Thursday, January 26, 2012

A ¿War about the Latinos? So goes Florida primary

They want our votes, yet don’t seem to have a clue how to really reach us.
GINGRICH: Mocking Mitt

I couldn’t help but think that thought upon learning of the campaign back-and-forth taking place Wednesday between Republican presidential hopefuls Newt Gingrich and Mitt Romney.

I’M SURE THEY think they were trying to get the support of my ethnic brethren. Yet all that really seems to have happened is that the two candidates seemed determined to gain the support of other voters without seeming to be pro-Latino.

In short, Wednesday will be one of the days whose activity will be used as evidence as to why these candidates were incapable of gaining legitimate support from Latino voters.

For the record, Gingrich – who has tried in recent years to make himself appear to have an interest in growing the number of Latinos who back the GOP – engaged in rhetoric meant to mock Romney.

He said that some suggestions Romney has made that would supposedly encourage people in this country without U.S. citizenship or a valid visa to leave on their own is a mere fantasy.

ACTUALLY, HE REFERRED to it as an, “Obama-level fantasy.” Gee, tying the Romney name to the Obama name.

It does nothing to make Latinos think Gingrich cares about our interests. He’s just trying to make the ideologues despise the thought of Romney as the Republican presidential nominee all the more than they already do.
ROMNEY: Invading Cuba?

If anything, it means he’s willing to use us as the negative part of the “punch line” to try to get himself a few more votes in the upcoming Florida primary elections.

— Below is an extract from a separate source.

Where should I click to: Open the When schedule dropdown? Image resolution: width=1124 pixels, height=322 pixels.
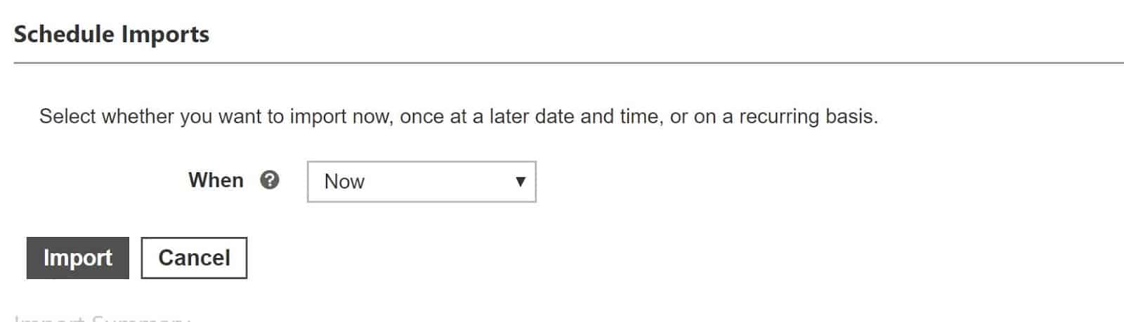422,181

But Romney showed he’s capable of using the same tactics. He claims that Gingrich’s efforts in recent years to take an interest in Latinos is nothing but pandering.

THEN, HE ENGAGED in some pandering of his own toward the Miami exile community that likes to think South Florida is just an extension of Havana – the way it was some six decades ago.

Just as we had a “drug czar” to oversee programs meant to reduce the spread of illegal narcotics, Romney says he would create a “czar”-type position to oversee our potential future relations with Cuba, and perhaps the rest of the nations of Latin America.

In his words, this person would promote freedom throughout the region. Which, to me, is rhetoric bordering on the ridiculous!

Because it strikes me as being more about trying to one-up people, compared to the rhetoric that Barack Obama used during the ’08 election cycle with regards to Cuba.

OF COURSE, THE ideologues despised that rhetoric because it implied he would want to seek some sort of real relationship with the Caribbean island nation – rather than the implication being given by Romney – who also made comments in Miami that had some people wondering if he was implying the possibility of a military strike if he gets elected.

His rhetoric was vague. But if he really is thinking such thoughts, that ought to be enough reason to vote against Romney for president.

Anybody who can’t accept the failure of the Bay of Pigs attempt at a Cuban invasion  some five decades ago would only be driving this country into a bigger debacle if they were thinking of some similar, 21st Century-style plot.

Let’s only hope THIS amounts to little more than campaign trash talk, to be forgotten as soon as possible after the Tuesday primary in Florida – which is about the only place in the country that might show even the slightest interest in such talk.